Ask HN: Is coding a passion or just work? - shire

I&#x27;m curious how many people on here code for a living as a passion and love doing it every single day or is bored of it but do it just for work to pay the bills and support the ones they love?
======
dandrews
Coding? There's nothing like being in the zone, nothing at all. Long periods
of intricate code-weaving, punctuated by the thrill of neurons locking into
place when you solve a problem.

But then you get noticed, acquire new responsibilities, start managing things,
running meetings, get a budget, negotiate contracts, handle staffing... and
the first thing you know you have an eight-to-five job.

------
jimlei
Should be a passion, when a developer go into "get by to pay the bills" mode
he/she should get restructured to a new project or whatever else can spark
their passion again.

Me? Passion.

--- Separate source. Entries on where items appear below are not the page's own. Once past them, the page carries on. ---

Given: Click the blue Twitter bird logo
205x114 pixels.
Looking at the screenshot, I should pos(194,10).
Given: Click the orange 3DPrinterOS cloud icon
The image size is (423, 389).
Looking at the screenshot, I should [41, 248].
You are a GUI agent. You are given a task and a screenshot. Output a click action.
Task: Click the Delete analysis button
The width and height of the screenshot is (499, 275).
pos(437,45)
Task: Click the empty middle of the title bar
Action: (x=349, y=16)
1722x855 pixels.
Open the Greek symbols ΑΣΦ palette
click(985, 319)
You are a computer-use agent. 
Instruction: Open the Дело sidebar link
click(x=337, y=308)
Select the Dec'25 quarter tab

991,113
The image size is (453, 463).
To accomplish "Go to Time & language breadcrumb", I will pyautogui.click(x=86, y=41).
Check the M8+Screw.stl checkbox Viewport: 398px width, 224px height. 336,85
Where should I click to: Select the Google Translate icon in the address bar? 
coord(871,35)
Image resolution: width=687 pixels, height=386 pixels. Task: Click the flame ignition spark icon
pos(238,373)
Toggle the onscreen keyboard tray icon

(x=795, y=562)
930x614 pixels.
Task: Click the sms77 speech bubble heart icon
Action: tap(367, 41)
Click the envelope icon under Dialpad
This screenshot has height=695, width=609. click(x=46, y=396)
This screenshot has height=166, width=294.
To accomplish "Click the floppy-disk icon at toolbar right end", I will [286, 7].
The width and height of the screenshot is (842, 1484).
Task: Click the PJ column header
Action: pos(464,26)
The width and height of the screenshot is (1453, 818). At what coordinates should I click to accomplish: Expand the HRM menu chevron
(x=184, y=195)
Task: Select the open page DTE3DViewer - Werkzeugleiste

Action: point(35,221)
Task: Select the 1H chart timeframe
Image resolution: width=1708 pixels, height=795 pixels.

I work from 7 to 15 and code on hobby projects / play with new
languages/frameworks almost daily after that.

------
lettergram
If they are on HN, they probably do it for passion. I doubt people who code
only for work would be on HN on a saturday.

------
DLion
Passion first of all for me. "Choose a job you love, and you will never have
to work a day in your life."

------
eudoxus
loving coding? ... this guy!

It also pays my bills (sometimes). But it was a passion long before that.